Dataset records →
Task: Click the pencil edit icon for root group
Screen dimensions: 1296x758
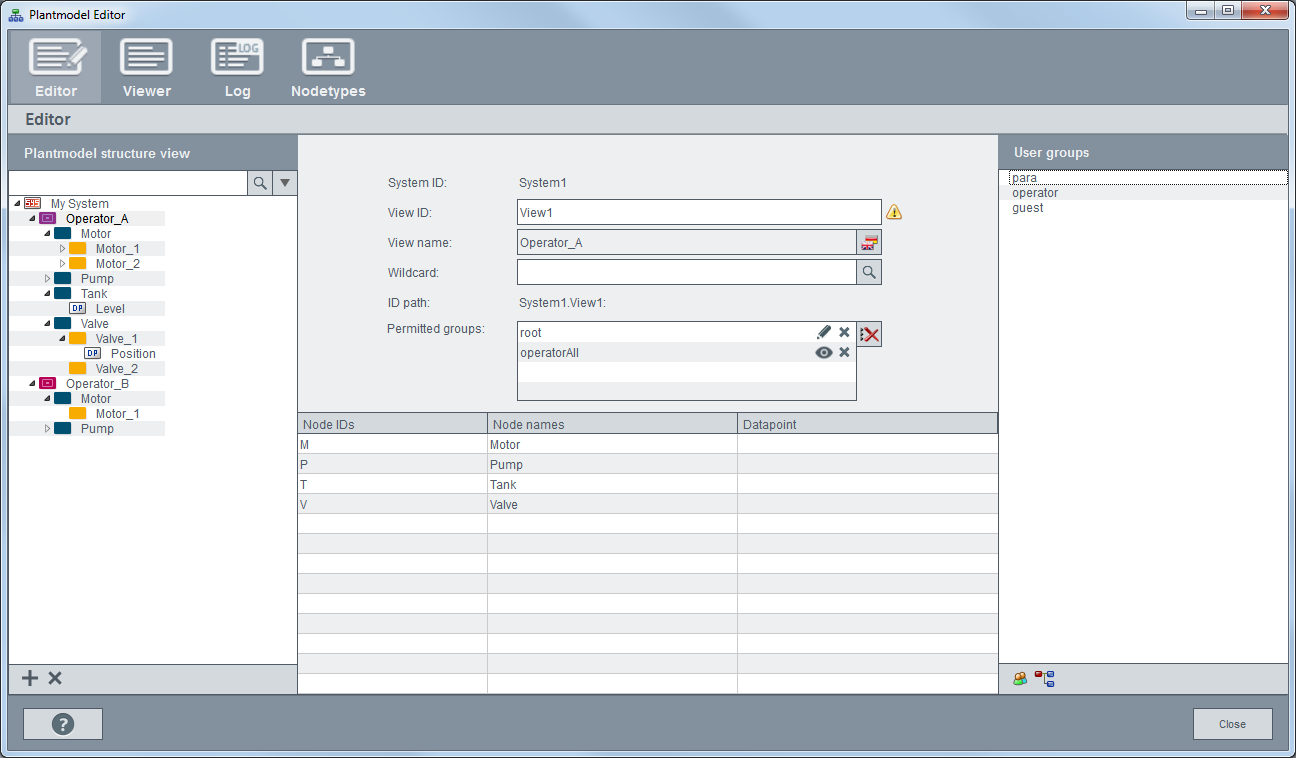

...

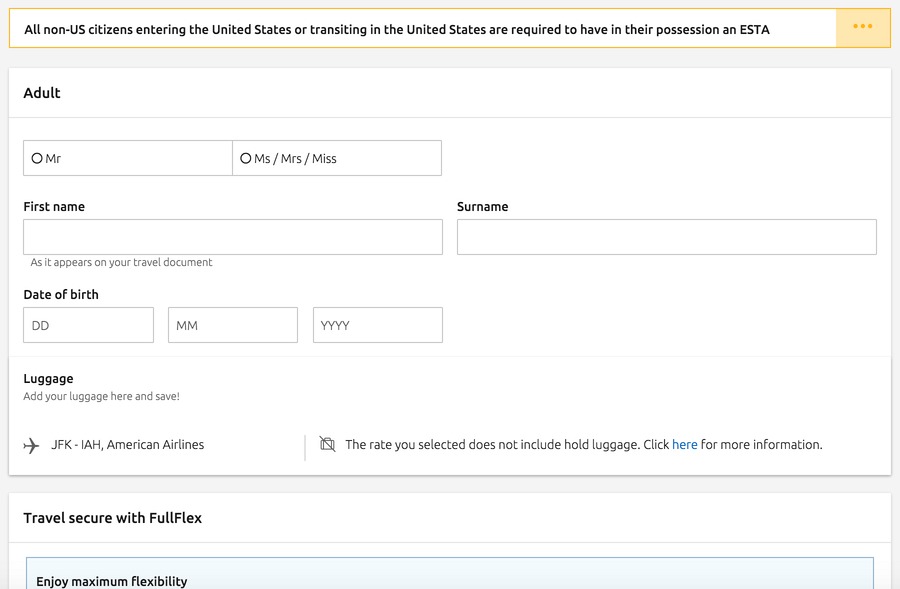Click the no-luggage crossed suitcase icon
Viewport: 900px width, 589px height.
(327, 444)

Work to be completed → Would you please write out, exactly and with no other lines, the stretch of the listing above from the line containing "Task: Click the" through the line containing "Screen dimensions: 1296x758"?

Worked solution →
Task: Click the pencil edit icon for root group
Screen dimensions: 1296x758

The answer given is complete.